HELL HOTEL - single player FPS level


Completed, Half-life themed level with a 10 minute playtime.

Made in the Hammer editor using Half Life 2 assets

Designed, prototyped, and built by me in 2018


During my Level Design 2 class at Champlain College, I practiced the process of level design as close to a professional level as is achievable in a classroom. For this project, I was responsible for creating a ten minute single player level inspired by the context of Half Life 2. I built it in three phases, starting with a detailed level visual design document, next moving on to a playable whitebox blockout, and finally polishing it into a final level complete with sound, lighting, props, textures and other details. To build the level, I used the Valve’s Hammer Editor, and was limited to the library of existing Half Life 2 Assets. My goals for this project were to get experience with a professional level design workflow, and to build a believable and engaging space while rapidly learning the engine and using the assets available, just like I would in a real studio. The result was Hell Hotel.

The context for this level has Gordon Freeman (the player) landing on the roof of a formerly abandoned hotel, with the goal of investigating rumors that the Combine has been kidnapping citizens and holding them there for some unknown purpose. Freeman fights through the dilapidated hotel to reach the ground floor, where he finds the prisoners as well as a mysterious elevator the Combine seem to be closely guarding and where supposedly more prisoners are being taken. Investigating further, Freeman discovers a hellish concrete sub-basement below the hotel filled with corpses destined to be turned into Headcrab zombies, at the bottom of which is an eerie statue which seems to have some occult effect over the zombies. Freeman must destroy it and escape.
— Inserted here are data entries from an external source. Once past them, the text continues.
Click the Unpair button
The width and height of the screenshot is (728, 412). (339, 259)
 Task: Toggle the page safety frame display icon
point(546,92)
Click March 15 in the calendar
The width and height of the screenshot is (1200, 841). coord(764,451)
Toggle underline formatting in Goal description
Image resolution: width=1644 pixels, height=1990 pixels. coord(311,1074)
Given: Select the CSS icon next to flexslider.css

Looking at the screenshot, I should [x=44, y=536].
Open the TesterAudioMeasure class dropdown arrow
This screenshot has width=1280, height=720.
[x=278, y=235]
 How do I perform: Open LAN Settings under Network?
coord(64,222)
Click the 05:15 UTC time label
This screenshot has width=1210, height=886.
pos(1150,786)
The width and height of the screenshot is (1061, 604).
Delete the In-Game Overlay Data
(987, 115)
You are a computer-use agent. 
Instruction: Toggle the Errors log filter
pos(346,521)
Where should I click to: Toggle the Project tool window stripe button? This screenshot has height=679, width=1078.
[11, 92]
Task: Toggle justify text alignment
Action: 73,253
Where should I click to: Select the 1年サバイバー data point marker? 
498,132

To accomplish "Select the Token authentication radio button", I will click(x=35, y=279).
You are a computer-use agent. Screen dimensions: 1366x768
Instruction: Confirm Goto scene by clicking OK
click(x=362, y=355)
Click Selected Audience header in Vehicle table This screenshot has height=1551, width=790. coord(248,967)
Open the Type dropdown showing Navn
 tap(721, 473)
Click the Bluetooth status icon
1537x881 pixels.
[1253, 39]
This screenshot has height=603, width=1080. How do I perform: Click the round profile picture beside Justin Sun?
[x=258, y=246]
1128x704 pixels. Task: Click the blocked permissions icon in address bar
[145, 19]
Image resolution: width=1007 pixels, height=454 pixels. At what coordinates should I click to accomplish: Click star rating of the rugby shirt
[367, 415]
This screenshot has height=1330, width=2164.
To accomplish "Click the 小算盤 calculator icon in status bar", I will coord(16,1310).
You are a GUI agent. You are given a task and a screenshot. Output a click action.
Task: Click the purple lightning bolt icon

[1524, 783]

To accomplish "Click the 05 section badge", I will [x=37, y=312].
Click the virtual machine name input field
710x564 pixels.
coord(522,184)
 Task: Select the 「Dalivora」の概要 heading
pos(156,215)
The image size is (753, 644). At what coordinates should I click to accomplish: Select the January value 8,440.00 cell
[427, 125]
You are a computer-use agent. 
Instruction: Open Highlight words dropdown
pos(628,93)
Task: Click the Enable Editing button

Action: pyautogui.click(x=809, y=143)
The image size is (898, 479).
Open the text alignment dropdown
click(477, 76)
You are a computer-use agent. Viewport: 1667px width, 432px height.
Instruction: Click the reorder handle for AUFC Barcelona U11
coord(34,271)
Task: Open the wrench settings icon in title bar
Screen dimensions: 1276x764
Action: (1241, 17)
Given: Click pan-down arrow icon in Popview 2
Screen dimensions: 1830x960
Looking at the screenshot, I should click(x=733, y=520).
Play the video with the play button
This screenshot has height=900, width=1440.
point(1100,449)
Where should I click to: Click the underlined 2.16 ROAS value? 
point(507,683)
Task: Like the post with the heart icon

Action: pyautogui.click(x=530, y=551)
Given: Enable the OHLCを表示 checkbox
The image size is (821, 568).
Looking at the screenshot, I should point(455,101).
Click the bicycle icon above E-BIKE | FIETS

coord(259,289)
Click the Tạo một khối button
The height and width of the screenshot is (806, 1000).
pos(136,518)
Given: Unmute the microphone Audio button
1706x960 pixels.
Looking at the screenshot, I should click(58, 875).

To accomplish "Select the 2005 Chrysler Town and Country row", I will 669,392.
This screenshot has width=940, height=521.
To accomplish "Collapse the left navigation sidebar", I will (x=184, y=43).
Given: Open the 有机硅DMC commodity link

The Level is divided into two distinct sections; the rundown hotel above and the bloody dungeon below. I designed each section with a unique tone and style of challenges I wanted the player to face, and built the environments of each to support and communicate their respective tone. I have always been inspired by the the fluidity and ease at which the Grav-Gun lets the player interact with the environment, and decided to incorporate it centrally in a unique way in each section. Overall, I wanted to emphasize a feeling of descent, with progress always signified by downward movement. In the first section the player faces Combine guards on the roof and interior of a crumbling hotel. Here, I wanted to create engaging spaces for close quarters gun combat, and set up situations for the player to use the Grav-gun to solve environmental puzzles. I paid careful attention to the placement of items and pickups to control the pacing of encounters, granting the players additional tools to defeat the enemies as they descend through the rooms, and created simple puzzles that focused on using the Grav-gun to manipulate objects to clear their path, such as unplugging a force field or grabbing a plank to create a bridge. The true challenge with this section was creating a believable space. It is set in an old, crumbling, fancy hotel, and so I had to start by designing a set of functional, logical, and beautiful interior spaces, and then working backward to add weathering details to give it the dilapidated look. I paid special attention to fine details, adding splinters of wood to holes broken in the wall as well as creating a two layer floor and ceiling using hammers BSP geometry, where I placed a thin layer of carpet/ceiling stucco over a dingier wood or concrete texture underneath, so that I could carve out chunks of the ceiling and floor, resulting in a convincing damage effect. It worked especially well for the ceiling, as I could make tiles or chunks of ceiling peeling off or lying on the floor where they had fallen, revealing the structure beneath. I chose this aesthetic because Half Life’s setting is very dingy and ruined, almost post apocalyptic and so, the majority of the textures appear dirty and ill maintained; perfect for the setting I had in mind

In the dungeon section I enjoyed a little more conceptual creativity by building a space not dependent on any human logic or established aesthetic cues. Mechanically, I built it to involve combat with Headcrab zombies using the Grav-gun and challenging horde engagements, but primarily, I designed it to look hard-edged and creepy, like a torture chamber. I used aggressive, imposing, angular architecture to create dark, claustrophobic rooms, and lit them dimly in red. My primary props were bloodstains and corpses. I designed each encounter as much for on theme spectacle as for engaging gameplay, often including ways for players to lure or force zombies into brutal traps, such as the introductory meatlocker chamber, where barnacle monsters that hang from the ceiling are hidden among corpses dangling on ropes, or the grinder chamber, where a giant bloodstained fan sweeps flailing zombies into gorey saw pits.